On Friday, President Obama named Immelt to head a presidential advisory board on jobs and competitiveness, a move that puts a champion of corporate tax reform near the center of White House policymaking.
Knowledgeable sources predicted that Obama will mention corporate tax reform in his State of the Union address, in part because the idea fits well into his narrative about competitiveness. In addition to winning points with business, officials say, a successful reform package could offer an inexpensive way to improve investment and economic growth.
Many economists say that the corporate tax code is a mess and overdue for a clean-up. The code riddled with inefficiencies, creating perverse incentives for companies to invest overseas and waste money on elaborate tax-reduction strategies. Business supporters say a overhaul could eliminate the misguided incentives, lower tax rates, and attract more capital to the U.S. Some liberal critics also support reform, saying the current system is so tangled that it doesn't even do a good job of raising revenue.
The issue could offer a rare opportunity for collaboration with Republicans in Congress. But while there is considerable consensus about the appeal of reform, the administration doesn't want the effort to widen the deficit. Some officials said they are worried that bringing any tax reform proposal would end up more as tax cuts than tax reform.
"That was a big point of debate and pushback," explains a source familiar with a meeting between Geithner and a number of corporate CFOs on January 14. "A number of the CFOs said, 'If you want to achieve objective No. 1, which is developing a competitive system, there shouldn't be a heavy emphasis on doing so in a deficit neutral and deficit reducing fashion.'"
White House officials say the annual cost of "tax expenditures" --special tax breaks--is already $1.1 trillion.
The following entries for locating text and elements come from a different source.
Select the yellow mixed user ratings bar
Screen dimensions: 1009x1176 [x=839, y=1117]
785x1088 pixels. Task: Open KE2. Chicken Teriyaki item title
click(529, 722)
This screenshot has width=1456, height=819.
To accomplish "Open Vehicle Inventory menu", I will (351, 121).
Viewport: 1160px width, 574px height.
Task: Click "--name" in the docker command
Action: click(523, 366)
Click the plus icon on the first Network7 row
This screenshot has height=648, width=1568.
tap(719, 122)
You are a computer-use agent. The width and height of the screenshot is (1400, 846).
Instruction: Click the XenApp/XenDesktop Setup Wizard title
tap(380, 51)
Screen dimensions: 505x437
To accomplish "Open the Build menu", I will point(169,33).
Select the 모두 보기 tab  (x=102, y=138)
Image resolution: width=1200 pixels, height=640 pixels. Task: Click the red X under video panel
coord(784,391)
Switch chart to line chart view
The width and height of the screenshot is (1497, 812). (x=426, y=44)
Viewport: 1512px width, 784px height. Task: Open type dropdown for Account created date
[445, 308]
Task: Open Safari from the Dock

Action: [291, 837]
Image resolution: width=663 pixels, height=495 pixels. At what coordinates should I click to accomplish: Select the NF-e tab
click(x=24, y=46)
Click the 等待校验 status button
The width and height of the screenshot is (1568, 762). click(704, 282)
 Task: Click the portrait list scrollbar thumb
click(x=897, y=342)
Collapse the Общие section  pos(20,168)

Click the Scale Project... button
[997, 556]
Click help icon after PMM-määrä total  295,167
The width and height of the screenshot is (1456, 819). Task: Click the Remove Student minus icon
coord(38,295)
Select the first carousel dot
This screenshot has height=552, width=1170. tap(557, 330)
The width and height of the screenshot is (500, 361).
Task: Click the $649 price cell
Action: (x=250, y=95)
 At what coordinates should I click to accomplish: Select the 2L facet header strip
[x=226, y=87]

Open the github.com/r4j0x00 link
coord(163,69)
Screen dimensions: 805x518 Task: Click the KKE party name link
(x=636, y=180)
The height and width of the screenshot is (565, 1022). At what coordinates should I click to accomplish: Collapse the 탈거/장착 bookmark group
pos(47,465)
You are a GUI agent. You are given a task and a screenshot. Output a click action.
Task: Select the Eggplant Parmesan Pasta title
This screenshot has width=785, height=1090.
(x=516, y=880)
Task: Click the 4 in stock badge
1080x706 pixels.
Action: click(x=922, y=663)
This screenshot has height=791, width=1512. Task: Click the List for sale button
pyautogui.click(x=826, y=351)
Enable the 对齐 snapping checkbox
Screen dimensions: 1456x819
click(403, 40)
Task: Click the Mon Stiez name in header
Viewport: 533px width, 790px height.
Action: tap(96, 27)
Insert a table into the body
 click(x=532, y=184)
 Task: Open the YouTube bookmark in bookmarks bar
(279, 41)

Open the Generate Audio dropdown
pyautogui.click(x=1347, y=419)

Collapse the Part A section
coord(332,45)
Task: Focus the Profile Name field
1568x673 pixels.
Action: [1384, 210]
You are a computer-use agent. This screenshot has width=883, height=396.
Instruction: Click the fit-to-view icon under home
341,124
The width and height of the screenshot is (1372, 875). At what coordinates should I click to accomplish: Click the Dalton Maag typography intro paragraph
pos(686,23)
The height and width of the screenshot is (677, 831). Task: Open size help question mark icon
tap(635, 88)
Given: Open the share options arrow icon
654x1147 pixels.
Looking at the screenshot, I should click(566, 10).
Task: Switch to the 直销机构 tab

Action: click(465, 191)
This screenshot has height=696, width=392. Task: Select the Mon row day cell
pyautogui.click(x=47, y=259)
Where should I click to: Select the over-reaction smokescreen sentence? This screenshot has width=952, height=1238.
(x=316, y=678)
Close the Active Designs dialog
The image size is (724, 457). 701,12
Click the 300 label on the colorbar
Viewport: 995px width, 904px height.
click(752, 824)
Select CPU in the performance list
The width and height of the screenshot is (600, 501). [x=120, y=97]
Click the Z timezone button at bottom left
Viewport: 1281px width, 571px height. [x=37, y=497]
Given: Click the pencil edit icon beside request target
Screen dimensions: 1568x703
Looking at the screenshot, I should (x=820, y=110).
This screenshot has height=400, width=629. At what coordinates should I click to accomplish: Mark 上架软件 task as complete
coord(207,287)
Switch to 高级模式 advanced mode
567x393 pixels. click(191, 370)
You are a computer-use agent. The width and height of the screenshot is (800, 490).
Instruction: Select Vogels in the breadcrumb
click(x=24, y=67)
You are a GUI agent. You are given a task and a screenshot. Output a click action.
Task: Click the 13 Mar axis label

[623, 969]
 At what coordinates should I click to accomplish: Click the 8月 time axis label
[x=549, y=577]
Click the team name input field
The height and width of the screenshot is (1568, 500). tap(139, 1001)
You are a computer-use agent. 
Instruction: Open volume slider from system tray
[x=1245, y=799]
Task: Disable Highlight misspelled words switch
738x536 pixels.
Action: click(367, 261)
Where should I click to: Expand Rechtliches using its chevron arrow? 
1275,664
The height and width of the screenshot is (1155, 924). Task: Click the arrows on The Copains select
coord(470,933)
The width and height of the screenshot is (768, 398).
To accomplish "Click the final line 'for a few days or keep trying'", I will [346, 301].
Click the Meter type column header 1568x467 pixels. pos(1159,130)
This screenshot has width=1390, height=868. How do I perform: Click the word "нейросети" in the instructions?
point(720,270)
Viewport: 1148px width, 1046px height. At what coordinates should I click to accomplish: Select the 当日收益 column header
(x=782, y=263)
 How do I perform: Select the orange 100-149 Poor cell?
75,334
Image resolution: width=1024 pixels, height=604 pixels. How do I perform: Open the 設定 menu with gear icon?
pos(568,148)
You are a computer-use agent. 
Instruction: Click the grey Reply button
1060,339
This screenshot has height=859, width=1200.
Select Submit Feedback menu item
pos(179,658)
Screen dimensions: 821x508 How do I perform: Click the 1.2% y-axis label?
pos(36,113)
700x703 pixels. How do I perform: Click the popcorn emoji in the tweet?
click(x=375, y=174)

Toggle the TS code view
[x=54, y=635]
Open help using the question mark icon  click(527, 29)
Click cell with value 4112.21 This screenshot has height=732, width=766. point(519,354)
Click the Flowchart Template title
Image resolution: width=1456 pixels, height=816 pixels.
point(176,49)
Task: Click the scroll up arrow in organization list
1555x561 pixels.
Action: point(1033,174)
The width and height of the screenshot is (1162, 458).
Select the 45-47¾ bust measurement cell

That's more than the government actually collects in personal and business taxes under the current code. "It's more holes than cheese," one White House official said last week. Given the challenge of taming the government's trillion-dollar budget deficit, Obama's team isn't willing to make the problem even worse while Republicans clamor for deep spending cuts.
Rather, the administration seems to prefer a strategy akin to its approach to health care reform: By convincing concerned private interests to buy into the White House approach, or at least not oppose it publicly, officials hope the political lift will be easier. During the health care fight, insurers gained millions of new customers while agreeing to restrictions on their behavior. Now, the administration is offering support for a variety of corporate tax reforms in exchange for backing on fiscal responsibility.
Everyone National Journal spoke to cautioned that specifics were not yet under discussion; rather, officials are reaching out to assess the climate in Washington in advance of what could be a two-year or even three-year legislative battle. Any reform effort would mean eliminating scores of tax provisions that benefit specific industries and companies, which would deploy armies of lobbyists to defend their breaks.
Administration officials don't expect a final decision on whether to seriously pursue corporate tax reform for several months. Most observers believe reform can be accomplished separately from a comprehensive tax reform effort -- while postponing a reform of individual taxes until at least the next round of the battle over extending the Bush tax cuts.